All this has drawn my attention to the fact that my constituency is apparently a "key marginal seat." Meaning that the Tories believe they have a real chance of snatching it back from Labour for the first time since 1997. This has shocked me to the core. In spite of the fact that I have a Politics degree and have lived in this town for most of my life, I was completely unaware that my current constituency used to be a Tory stronghold. You would have thought a shitty run-down former mill town like this would be natural Labour territory.
This revelation has caused me to lean heavily in the direction of tactical voting, i.e. voting Labour in recognition of the fact that the Liberal Democrats and the Greens can't possibly win the seat and therefore voting Labour is the best way to stop the Tories getting their hands on it. This will mean overcoming all sorts of objections I've had to the New Labour governments of the last 13 years, including but not limited to: the Iraq war, student tuition fees, the creeping privatisation of public services, reliance on free market economics, failure to reduce the gap between rich and poor, failure to do anything for all those made unemployed by the recession, MPs embroiled in expenses scandals, etc.
So in order to remind myself why I'm choosing to vote for the lesser of two evils, here is a list of some of their (all too limited) achievements since 1997.
1. The introduction of the National Minimum Wage. Okay so the existing rate (just £4.81 an hour for workers under the age of 21) is still too low, but this move still made a significant increase in many worker's paypackets. God knows I've worked enough shitty, low-paid jobs where you're exploited for hours on end only to go home with barely enough money to pay the bills. That is simply unacceptable in this day and age - nobody who works full time should struggle to make essential payments. The Tories opposed this policy on its introduction before eventually backing down when it proved not to be an economy-wrecking move as predicted.

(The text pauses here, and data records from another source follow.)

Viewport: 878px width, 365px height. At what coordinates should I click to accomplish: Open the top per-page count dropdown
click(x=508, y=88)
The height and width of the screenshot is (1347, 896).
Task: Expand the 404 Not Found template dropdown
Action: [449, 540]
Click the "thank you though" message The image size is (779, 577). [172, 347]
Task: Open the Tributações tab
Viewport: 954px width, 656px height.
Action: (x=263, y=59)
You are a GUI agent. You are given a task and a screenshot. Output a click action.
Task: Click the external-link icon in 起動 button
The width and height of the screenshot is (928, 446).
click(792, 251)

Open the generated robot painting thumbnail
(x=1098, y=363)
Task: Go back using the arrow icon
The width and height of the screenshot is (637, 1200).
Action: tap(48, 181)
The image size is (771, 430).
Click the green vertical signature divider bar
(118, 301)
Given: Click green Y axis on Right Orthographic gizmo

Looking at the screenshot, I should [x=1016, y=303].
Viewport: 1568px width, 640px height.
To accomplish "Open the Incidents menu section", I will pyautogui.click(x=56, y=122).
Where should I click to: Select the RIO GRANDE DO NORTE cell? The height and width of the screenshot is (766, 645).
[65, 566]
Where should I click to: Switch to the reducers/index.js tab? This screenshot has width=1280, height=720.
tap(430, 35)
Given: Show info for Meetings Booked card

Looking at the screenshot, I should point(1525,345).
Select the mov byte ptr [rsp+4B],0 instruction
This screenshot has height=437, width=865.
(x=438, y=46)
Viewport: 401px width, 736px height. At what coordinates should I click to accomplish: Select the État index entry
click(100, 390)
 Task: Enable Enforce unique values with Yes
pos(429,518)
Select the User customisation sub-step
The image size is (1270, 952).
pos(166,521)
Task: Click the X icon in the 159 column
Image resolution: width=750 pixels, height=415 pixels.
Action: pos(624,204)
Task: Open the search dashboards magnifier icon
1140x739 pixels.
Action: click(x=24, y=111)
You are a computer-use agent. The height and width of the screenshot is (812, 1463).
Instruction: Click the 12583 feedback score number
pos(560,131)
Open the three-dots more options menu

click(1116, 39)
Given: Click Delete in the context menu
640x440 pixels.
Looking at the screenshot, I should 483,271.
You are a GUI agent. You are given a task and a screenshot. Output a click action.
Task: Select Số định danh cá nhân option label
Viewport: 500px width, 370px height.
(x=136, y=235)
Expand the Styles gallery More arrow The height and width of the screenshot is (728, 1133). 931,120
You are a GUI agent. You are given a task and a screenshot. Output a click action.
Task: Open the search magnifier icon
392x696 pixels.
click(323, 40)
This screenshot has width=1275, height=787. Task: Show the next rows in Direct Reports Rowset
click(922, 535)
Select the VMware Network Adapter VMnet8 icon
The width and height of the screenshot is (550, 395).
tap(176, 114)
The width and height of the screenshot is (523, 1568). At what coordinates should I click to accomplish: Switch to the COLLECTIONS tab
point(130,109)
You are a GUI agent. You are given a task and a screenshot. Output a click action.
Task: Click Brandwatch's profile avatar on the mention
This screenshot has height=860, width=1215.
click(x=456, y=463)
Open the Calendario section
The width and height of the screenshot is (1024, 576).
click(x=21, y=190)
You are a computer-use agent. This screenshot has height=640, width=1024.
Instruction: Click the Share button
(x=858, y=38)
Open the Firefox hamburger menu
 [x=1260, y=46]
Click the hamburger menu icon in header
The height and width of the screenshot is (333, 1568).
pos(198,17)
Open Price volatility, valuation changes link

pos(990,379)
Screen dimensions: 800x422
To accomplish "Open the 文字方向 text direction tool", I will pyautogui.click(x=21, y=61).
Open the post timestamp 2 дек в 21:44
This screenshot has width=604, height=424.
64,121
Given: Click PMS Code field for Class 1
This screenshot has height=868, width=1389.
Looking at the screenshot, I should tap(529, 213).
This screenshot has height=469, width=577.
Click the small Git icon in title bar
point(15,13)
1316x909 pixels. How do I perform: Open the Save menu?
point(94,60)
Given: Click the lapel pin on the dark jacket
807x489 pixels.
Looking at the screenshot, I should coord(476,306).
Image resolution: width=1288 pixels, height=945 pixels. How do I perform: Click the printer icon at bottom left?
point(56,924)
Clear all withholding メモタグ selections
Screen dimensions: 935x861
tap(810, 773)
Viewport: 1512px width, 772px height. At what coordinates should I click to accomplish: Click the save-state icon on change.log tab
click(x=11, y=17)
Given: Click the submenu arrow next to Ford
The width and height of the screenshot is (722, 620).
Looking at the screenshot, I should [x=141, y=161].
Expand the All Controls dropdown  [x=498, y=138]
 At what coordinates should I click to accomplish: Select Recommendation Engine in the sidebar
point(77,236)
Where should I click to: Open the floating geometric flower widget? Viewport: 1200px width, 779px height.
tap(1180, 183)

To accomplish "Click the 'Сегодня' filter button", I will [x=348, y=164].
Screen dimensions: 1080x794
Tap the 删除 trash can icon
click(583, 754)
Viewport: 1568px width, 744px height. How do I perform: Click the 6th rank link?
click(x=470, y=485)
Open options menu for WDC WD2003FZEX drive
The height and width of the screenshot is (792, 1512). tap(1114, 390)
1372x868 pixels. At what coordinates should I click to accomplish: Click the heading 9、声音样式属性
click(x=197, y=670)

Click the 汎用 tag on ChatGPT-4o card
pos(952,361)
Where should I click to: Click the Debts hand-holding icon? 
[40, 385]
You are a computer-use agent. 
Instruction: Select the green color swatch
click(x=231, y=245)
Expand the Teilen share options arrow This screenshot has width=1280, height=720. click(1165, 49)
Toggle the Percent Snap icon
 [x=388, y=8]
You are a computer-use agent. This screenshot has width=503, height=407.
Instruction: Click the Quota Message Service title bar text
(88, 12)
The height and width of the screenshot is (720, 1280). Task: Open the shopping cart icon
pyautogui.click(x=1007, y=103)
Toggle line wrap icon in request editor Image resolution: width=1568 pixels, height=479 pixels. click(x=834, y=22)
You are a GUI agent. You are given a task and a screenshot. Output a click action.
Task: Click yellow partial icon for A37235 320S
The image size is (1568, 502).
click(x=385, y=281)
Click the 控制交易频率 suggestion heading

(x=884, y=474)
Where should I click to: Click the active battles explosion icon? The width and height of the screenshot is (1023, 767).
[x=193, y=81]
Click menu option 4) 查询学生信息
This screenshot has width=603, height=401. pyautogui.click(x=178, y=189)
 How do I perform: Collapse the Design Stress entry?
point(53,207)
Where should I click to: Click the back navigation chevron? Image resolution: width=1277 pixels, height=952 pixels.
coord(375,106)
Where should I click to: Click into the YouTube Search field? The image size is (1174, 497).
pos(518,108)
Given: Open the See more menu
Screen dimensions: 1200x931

2. The devolution of power in Wales, Scotland and Northern Ireland. Representative democracy is best served when you have a higher number of representatives in proportion to voters. London is not representative of the whole country and yet policy is all to often determined by people who rarely set foot outside the capital. By giving the non-English nations their own policy-making powers, Labour gave greater power to the average voter in those areas. It's just a shame that plans to do the same for the North West and North East were shelved.
3. Increased public spending on health and education. Any government which doesn't prioritise these two above such ridiculous issues as tax cuts or "reducing the national debt" is a government not fit to rule. Still, it's a shame that the extra money came with so many strings attached.
4. Peace in Northern Ireland. John Major may have played a part in this, but it was Blair's government which secured the Good Friday Agreement (largely thanks to Mo Mowlam). It hasn't all been plain-sailing since then, but if you think back to how things were in Northern Ireland fifteen years ago, the decrease in sectarian violence and hostility is enormous.
5. Gay rights. The age of consent for consenting homosexuals was lowered to sixteen, civil partnerships were introduced (although why they couldn't just call it gay marriage is still beyond me), Section 28 was abolished and gay adoption was legalised. Legislation was also introduced against discrimination towards gay people. This is one area of British politics where it's heartening to see how common sense and equality have triumphed over religion and bigotry.
6. Fox hunting was banned. Finally.
7. Free museum admissions, Sure Start centres and free nursery places - all positive moves on education.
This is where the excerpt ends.